**Task details**
Using the entries that follow, please report how many lines contain the word "will", with no other words.

Segment Start: Task data

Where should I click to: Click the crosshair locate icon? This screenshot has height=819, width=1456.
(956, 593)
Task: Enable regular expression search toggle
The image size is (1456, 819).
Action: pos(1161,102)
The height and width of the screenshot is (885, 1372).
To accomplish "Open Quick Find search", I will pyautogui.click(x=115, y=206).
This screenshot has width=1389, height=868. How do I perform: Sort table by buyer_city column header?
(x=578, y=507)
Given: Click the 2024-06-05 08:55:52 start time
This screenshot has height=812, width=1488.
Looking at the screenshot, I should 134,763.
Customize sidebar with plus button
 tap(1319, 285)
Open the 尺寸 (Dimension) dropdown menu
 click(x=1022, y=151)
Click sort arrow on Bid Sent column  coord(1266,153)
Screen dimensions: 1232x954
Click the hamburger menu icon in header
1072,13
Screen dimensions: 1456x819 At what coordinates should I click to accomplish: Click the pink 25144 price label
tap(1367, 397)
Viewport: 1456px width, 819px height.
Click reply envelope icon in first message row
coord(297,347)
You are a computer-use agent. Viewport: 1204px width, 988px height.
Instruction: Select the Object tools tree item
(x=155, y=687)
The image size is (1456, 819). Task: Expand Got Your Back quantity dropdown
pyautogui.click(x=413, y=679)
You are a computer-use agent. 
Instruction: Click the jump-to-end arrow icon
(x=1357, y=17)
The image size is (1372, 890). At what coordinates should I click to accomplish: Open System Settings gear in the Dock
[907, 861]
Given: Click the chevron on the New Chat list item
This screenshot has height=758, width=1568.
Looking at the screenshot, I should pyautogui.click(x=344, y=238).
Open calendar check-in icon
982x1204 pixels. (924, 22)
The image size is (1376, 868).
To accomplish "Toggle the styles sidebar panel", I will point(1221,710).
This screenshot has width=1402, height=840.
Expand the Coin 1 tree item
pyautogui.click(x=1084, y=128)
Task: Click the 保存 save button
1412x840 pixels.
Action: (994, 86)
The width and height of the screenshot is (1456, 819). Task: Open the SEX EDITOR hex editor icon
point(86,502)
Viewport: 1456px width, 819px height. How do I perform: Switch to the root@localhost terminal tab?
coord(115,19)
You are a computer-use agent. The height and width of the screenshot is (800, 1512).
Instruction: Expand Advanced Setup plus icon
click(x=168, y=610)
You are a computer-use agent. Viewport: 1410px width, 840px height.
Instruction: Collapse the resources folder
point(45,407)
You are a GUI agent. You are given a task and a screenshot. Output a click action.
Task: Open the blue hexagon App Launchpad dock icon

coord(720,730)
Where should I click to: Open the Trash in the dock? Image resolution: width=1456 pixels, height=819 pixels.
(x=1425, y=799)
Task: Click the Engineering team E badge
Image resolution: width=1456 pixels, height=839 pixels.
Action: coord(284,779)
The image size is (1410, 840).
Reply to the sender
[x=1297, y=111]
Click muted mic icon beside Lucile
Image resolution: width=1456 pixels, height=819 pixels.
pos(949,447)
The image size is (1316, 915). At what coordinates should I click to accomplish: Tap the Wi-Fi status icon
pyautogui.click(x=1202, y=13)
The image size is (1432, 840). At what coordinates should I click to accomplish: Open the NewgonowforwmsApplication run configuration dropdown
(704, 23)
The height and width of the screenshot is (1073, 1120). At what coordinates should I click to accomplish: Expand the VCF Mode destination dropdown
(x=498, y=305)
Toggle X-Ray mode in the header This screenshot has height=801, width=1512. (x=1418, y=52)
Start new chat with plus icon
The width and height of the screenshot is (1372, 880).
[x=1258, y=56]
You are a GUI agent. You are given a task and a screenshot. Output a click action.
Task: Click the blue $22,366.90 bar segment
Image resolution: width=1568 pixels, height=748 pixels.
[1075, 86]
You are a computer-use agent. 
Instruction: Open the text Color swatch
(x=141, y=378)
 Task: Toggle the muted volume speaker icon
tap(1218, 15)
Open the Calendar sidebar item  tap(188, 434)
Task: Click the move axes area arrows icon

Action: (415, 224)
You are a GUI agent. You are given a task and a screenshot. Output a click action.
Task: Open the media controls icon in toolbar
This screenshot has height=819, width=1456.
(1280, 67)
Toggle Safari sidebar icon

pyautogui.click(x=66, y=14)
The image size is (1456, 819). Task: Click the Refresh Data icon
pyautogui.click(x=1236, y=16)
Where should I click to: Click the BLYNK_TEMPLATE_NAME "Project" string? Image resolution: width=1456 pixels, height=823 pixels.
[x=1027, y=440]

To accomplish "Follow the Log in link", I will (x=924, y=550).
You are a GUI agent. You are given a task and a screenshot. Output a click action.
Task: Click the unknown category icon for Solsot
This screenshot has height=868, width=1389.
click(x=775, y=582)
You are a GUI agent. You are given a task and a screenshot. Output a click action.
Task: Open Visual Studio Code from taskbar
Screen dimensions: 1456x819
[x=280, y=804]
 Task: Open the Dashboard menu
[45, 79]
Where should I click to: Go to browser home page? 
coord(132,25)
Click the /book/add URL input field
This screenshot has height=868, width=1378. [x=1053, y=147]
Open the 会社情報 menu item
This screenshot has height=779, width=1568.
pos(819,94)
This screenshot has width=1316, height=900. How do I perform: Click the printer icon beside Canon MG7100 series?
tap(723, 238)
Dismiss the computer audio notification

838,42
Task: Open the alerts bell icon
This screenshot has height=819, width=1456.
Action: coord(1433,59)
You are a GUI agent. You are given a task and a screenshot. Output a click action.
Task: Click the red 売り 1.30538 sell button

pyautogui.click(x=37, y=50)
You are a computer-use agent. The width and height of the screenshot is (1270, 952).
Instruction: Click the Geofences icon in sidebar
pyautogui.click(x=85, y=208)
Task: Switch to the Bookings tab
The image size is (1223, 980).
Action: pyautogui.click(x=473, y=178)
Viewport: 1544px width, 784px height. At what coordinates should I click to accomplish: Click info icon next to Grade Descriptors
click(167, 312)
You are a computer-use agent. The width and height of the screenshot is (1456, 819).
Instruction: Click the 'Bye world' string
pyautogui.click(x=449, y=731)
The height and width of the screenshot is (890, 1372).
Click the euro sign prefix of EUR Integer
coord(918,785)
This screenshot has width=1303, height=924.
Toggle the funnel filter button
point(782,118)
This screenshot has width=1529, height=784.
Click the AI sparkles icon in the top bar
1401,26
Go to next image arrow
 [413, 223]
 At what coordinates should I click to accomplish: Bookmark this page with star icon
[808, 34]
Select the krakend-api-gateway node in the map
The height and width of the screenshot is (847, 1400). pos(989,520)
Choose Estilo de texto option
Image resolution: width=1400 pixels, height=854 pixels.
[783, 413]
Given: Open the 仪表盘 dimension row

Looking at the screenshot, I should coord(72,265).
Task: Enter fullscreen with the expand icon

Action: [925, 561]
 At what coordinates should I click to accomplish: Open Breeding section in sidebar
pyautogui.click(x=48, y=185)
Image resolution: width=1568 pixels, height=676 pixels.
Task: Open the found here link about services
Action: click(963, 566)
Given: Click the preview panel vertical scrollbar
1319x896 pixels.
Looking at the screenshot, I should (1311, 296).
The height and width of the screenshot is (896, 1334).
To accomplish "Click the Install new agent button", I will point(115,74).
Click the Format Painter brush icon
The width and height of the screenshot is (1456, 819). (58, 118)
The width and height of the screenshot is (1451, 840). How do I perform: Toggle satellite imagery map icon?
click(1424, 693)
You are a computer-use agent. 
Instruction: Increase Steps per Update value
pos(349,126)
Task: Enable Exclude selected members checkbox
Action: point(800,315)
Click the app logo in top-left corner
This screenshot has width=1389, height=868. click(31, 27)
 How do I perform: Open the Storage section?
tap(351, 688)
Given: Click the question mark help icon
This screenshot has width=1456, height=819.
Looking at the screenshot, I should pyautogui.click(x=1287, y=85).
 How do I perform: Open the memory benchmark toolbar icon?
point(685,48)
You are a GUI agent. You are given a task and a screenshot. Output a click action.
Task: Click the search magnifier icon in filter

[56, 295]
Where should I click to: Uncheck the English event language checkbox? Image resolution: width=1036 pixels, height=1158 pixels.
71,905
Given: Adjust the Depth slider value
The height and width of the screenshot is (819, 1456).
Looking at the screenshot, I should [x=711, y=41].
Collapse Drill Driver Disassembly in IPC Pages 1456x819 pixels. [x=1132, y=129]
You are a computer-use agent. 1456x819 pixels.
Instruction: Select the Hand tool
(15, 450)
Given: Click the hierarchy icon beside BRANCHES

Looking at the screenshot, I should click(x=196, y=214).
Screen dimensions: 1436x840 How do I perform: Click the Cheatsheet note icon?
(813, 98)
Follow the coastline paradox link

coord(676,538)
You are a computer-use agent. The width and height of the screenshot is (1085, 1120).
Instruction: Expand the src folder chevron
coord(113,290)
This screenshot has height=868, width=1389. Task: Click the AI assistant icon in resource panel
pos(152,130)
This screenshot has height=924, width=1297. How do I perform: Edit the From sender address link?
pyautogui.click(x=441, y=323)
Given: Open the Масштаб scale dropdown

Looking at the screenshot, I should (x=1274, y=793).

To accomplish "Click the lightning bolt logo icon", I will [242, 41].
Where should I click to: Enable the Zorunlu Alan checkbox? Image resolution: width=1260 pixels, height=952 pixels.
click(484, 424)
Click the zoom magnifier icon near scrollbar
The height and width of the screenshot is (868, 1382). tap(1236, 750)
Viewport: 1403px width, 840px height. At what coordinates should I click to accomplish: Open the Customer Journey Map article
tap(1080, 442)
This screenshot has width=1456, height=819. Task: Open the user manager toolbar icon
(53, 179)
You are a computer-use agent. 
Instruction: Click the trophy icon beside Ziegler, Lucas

Segment End: Task data

**Solution to this task**
5